In 2019, Apple informed developers that macOS Catalina will be the last macOS to fully support legacy system extensions, and we've been working with developers to transition their software.
If you get an alert about a system extension
You may see an alert on your Mac that says that a program loaded or tried to load a system extension signed by the developer of that extension.
- The alert may ask you to open Security & Privacy preferences to allow the extension. You may also need to restart your Mac.
- The alert may ask you to contact the developer for support because the extension needs to be updated or will be incompatible with a future version of macOS.
- The alert may inform you that it will damage your computer and has been blocked.

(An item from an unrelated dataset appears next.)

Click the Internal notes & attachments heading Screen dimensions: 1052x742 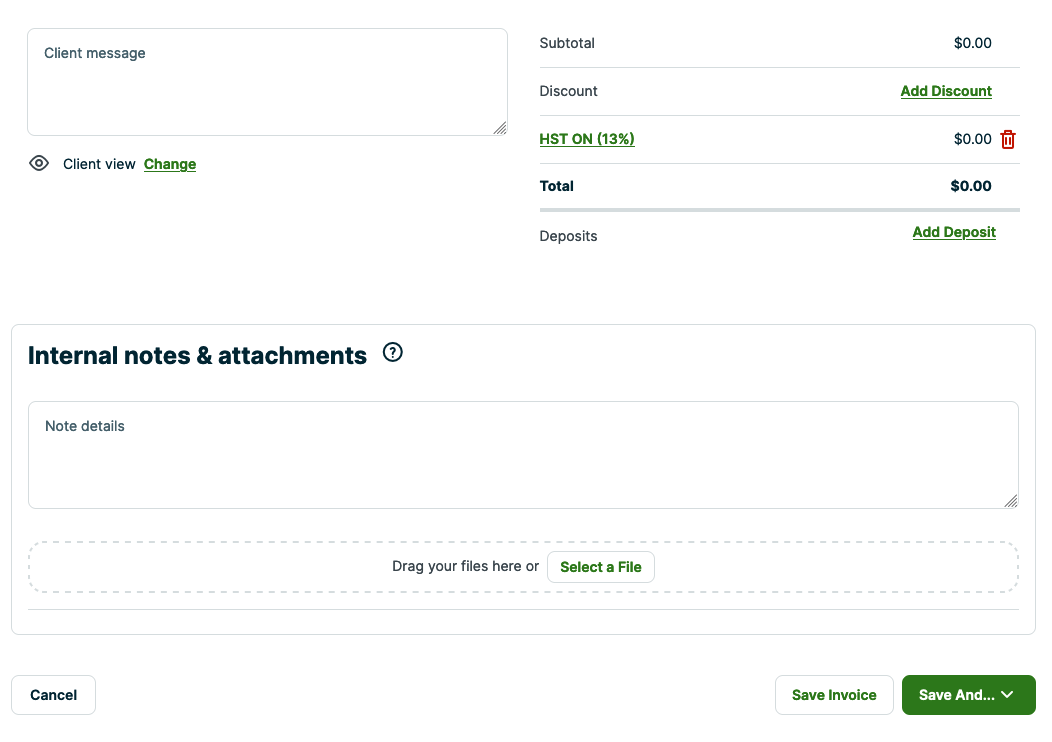click(x=197, y=355)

On a Mac with Apple silicon, you may first need to use Startup Security Utility to set the security policy to Reduced Security and select the “Allow user management of kernel extensions from identified developers” checkbox.
System administrators can also use Mobile Device Management (MDM) to manage legacy system extensions.
If necessary, please contact the developer to learn whether an updated version of their software is available or planned. They may also be able to explain how to remove or disable the extension, and the consequences of doing so.
Technical details for developers are available in Deprecated Kernel Extensions and System Extension Alternatives.